**** INPUT
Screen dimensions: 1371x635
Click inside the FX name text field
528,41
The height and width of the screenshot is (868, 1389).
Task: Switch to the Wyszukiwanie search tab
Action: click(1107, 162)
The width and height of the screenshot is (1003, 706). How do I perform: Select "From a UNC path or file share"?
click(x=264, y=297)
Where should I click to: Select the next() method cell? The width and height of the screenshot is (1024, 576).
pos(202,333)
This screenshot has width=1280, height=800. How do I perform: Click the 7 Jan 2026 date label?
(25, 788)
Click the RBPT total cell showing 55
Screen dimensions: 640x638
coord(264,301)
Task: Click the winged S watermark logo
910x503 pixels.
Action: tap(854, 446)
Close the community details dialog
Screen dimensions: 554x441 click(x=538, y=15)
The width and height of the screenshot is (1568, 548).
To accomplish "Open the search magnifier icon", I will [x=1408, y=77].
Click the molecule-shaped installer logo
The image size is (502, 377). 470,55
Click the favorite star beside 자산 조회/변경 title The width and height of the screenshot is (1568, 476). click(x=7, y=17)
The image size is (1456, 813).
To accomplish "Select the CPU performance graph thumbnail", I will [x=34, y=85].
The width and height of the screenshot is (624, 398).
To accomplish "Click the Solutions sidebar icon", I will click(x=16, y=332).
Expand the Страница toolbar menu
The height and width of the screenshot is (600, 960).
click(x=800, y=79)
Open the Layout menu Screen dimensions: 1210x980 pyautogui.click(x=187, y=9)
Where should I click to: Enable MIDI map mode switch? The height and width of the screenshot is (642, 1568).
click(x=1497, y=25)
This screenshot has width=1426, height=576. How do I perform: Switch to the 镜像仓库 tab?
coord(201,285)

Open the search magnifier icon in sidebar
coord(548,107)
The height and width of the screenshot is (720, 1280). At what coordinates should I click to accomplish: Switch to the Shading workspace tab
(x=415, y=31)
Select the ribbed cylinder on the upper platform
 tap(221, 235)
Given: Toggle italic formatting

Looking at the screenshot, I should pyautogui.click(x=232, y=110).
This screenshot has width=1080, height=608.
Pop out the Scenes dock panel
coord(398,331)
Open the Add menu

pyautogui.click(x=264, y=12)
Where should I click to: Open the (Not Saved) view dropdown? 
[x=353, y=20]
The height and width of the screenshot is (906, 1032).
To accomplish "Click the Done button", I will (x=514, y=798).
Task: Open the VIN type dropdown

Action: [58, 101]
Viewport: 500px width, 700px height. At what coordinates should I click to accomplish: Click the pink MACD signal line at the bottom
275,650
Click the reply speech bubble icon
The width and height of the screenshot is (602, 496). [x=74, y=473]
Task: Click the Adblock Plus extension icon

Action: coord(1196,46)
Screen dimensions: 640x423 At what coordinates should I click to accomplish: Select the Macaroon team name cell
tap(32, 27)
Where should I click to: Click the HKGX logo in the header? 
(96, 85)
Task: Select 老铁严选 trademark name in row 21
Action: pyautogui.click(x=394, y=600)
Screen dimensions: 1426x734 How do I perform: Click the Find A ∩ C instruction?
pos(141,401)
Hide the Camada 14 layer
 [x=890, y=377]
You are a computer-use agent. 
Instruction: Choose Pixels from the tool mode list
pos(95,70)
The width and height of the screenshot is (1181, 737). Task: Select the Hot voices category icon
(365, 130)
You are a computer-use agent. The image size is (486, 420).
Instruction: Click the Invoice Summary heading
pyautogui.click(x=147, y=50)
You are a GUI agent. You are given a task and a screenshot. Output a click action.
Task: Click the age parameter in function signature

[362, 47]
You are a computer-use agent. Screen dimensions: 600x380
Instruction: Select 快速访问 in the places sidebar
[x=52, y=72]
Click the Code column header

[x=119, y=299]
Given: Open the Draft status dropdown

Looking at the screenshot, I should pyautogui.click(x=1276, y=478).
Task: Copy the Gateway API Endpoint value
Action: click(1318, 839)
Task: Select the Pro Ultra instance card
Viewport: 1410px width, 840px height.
********
WHAT YOU HAVE TO DO =
Set down the material again unchanged, starting at the line that contains "Click the Code column header" and ending at the line that contains "Action: click(1318, 839)".

ANSWER TO THE EXERCISE =
Click the Code column header

[x=119, y=299]
Given: Open the Draft status dropdown

Looking at the screenshot, I should pyautogui.click(x=1276, y=478).
Task: Copy the Gateway API Endpoint value
Action: click(1318, 839)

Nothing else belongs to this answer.